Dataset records

........

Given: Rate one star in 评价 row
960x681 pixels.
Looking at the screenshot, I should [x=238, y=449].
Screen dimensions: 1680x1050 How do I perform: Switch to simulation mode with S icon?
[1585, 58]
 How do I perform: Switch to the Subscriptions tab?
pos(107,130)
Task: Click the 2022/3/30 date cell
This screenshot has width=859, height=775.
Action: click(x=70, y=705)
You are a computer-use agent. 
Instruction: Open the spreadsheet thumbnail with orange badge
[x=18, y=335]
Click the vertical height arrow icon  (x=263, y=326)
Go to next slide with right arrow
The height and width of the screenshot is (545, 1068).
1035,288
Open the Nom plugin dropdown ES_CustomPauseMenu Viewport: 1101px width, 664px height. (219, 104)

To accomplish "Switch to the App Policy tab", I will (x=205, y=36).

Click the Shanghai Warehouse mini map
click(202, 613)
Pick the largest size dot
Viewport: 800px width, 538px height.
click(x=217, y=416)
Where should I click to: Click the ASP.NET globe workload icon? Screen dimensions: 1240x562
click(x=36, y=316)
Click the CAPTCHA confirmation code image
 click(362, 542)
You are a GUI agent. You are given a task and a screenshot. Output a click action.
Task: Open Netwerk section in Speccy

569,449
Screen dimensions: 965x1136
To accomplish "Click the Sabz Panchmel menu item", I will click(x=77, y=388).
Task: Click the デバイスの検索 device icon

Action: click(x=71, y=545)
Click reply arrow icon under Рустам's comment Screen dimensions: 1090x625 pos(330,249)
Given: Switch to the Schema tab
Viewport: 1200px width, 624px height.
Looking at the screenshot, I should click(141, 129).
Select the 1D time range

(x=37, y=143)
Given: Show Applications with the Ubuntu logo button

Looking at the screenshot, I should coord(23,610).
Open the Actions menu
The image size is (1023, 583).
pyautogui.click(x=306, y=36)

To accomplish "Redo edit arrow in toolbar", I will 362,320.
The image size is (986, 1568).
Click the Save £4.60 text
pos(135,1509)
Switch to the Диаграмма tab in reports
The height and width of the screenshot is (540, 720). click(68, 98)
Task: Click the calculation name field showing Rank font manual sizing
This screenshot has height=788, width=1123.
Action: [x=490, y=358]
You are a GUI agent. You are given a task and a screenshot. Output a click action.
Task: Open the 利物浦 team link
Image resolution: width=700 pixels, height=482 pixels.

........

> _What is being asked_
All entries must be repeated exactly.

> _Task result_
Given: Rate one star in 评价 row
960x681 pixels.
Looking at the screenshot, I should [x=238, y=449].
Screen dimensions: 1680x1050 How do I perform: Switch to simulation mode with S icon?
[1585, 58]
 How do I perform: Switch to the Subscriptions tab?
pos(107,130)
Task: Click the 2022/3/30 date cell
This screenshot has width=859, height=775.
Action: click(x=70, y=705)
You are a computer-use agent. 
Instruction: Open the spreadsheet thumbnail with orange badge
[x=18, y=335]
Click the vertical height arrow icon  (x=263, y=326)
Go to next slide with right arrow
The height and width of the screenshot is (545, 1068).
1035,288
Open the Nom plugin dropdown ES_CustomPauseMenu Viewport: 1101px width, 664px height. (219, 104)

To accomplish "Switch to the App Policy tab", I will (x=205, y=36).

Click the Shanghai Warehouse mini map
click(202, 613)
Pick the largest size dot
Viewport: 800px width, 538px height.
click(x=217, y=416)
Where should I click to: Click the ASP.NET globe workload icon? Screen dimensions: 1240x562
click(x=36, y=316)
Click the CAPTCHA confirmation code image
 click(362, 542)
You are a GUI agent. You are given a task and a screenshot. Output a click action.
Task: Open Netwerk section in Speccy

569,449
Screen dimensions: 965x1136
To accomplish "Click the Sabz Panchmel menu item", I will click(x=77, y=388).
Task: Click the デバイスの検索 device icon

Action: click(x=71, y=545)
Click reply arrow icon under Рустам's comment Screen dimensions: 1090x625 pos(330,249)
Given: Switch to the Schema tab
Viewport: 1200px width, 624px height.
Looking at the screenshot, I should click(141, 129).
Select the 1D time range

(x=37, y=143)
Given: Show Applications with the Ubuntu logo button

Looking at the screenshot, I should coord(23,610).
Open the Actions menu
The image size is (1023, 583).
pyautogui.click(x=306, y=36)

To accomplish "Redo edit arrow in toolbar", I will 362,320.
The image size is (986, 1568).
Click the Save £4.60 text
pos(135,1509)
Switch to the Диаграмма tab in reports
The height and width of the screenshot is (540, 720). click(68, 98)
Task: Click the calculation name field showing Rank font manual sizing
This screenshot has height=788, width=1123.
Action: [x=490, y=358]
You are a GUI agent. You are given a task and a screenshot. Output a click action.
Task: Open the 利物浦 team link
Image resolution: width=700 pixels, height=482 pixels.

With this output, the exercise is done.